Tale essendo l’incontroverso quadro clinico di partenza gli appellanti Fr. si dolgono della mancata affermazione della responsabilità nella causazione dell’evento letale del loro congiunto anche del chirurgo Pu. con particolare riferimento:
a) ad un errore terapeutico, nascente dall’allungamento del tempo operatorio;
b) alla mancanza di consenso informato per l’operazione al colon.
Quanto a tale ultima doglianza ritiene la Corte, con assorbente considerazione, come in primo grado gli odierni appellanti si siano doluti di tale circostanza soltanto in comparsa conclusionale (v. pagine 11 – 17) e nella memoria di replica (v. paragrafo n.
2) e, quindi, tardivamente rispetto al thema decidendum così come cristallizzato dalla domanda introduttiva.
Gli stessi Giudici di legittimità hanno, anche di recente (v. Cass. 3 settembre 2007 n. 18513), affermato come si realizzi una vera e propria indebita mutatio libelli a seguito dell’evidenziazione, ai fini dell’accoglimento di una domanda risarcitoria, della mancanza di consenso informato a fronte dell’originaria domanda di accertamento di una responsabilità per colpa professionale.

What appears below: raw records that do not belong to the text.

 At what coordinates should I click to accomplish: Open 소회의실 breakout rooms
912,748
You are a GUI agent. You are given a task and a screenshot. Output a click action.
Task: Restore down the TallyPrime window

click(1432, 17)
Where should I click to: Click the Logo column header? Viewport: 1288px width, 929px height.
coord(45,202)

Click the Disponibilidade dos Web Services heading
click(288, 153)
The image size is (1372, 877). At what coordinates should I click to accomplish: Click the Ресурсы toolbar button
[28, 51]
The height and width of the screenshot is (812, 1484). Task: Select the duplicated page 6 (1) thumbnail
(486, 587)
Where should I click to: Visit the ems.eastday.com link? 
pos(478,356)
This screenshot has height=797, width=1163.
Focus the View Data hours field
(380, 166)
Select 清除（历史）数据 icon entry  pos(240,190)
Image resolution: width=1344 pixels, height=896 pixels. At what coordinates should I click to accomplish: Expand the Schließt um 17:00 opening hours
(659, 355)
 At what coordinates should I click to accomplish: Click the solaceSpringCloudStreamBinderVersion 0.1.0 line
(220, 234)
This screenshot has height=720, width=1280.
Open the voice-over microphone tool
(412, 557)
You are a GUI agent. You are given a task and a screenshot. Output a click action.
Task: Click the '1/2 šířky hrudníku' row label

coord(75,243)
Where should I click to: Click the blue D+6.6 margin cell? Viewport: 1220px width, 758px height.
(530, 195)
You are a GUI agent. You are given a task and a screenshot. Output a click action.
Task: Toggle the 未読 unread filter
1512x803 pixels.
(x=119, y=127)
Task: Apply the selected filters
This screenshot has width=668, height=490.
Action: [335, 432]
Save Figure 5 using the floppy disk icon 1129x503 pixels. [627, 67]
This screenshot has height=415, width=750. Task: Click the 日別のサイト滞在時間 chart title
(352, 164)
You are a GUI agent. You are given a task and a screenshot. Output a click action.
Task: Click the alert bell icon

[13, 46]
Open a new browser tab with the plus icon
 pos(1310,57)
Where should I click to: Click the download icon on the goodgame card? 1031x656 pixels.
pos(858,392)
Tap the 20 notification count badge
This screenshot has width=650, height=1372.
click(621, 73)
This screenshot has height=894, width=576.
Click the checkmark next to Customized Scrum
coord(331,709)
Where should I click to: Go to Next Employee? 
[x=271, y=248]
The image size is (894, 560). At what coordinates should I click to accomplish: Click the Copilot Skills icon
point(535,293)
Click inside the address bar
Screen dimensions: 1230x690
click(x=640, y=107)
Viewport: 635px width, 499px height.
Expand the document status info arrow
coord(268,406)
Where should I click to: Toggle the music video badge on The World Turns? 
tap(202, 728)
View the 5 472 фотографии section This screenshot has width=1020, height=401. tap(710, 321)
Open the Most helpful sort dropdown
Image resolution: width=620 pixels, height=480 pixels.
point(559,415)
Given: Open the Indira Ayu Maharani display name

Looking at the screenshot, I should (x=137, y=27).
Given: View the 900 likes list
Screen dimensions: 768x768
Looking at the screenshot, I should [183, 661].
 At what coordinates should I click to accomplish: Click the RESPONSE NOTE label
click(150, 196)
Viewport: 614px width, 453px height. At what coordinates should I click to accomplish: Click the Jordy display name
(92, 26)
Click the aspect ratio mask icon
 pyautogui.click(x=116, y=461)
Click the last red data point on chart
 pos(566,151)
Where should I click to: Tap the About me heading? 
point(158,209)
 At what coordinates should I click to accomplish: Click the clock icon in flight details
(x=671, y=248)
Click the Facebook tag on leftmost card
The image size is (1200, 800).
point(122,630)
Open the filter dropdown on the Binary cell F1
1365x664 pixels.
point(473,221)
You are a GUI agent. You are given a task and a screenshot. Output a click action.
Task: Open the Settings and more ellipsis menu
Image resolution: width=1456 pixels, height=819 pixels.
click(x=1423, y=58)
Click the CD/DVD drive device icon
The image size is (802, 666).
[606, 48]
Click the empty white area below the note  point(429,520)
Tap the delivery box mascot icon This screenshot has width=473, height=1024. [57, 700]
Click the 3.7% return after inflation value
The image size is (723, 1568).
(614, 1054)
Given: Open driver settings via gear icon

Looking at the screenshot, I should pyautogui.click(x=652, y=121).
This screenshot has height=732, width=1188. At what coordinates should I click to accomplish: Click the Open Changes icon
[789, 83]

Del pari, quanto alla presunta colpa professionale del chirurgo le conclusioni dei consulenti d’ufficio, sorrette da congrua motivazione ed ispirate ai principi tecnici della materia che non depongono quindi per la necessità di una nuova consulenza, propendono:
a) per la correttezza dell’effettuato intervento chirurgico e delle tecniche operatorie utilizzate in concreto (v. pagine 29 – 30 della relazione peritale);
b) per la mancanza di nesso causale tra le complicanze postoperatorie che portarono al decesso del paziente e l’opera del chirurgo stesso (v. pagine 30 – 31 della relazione peritale).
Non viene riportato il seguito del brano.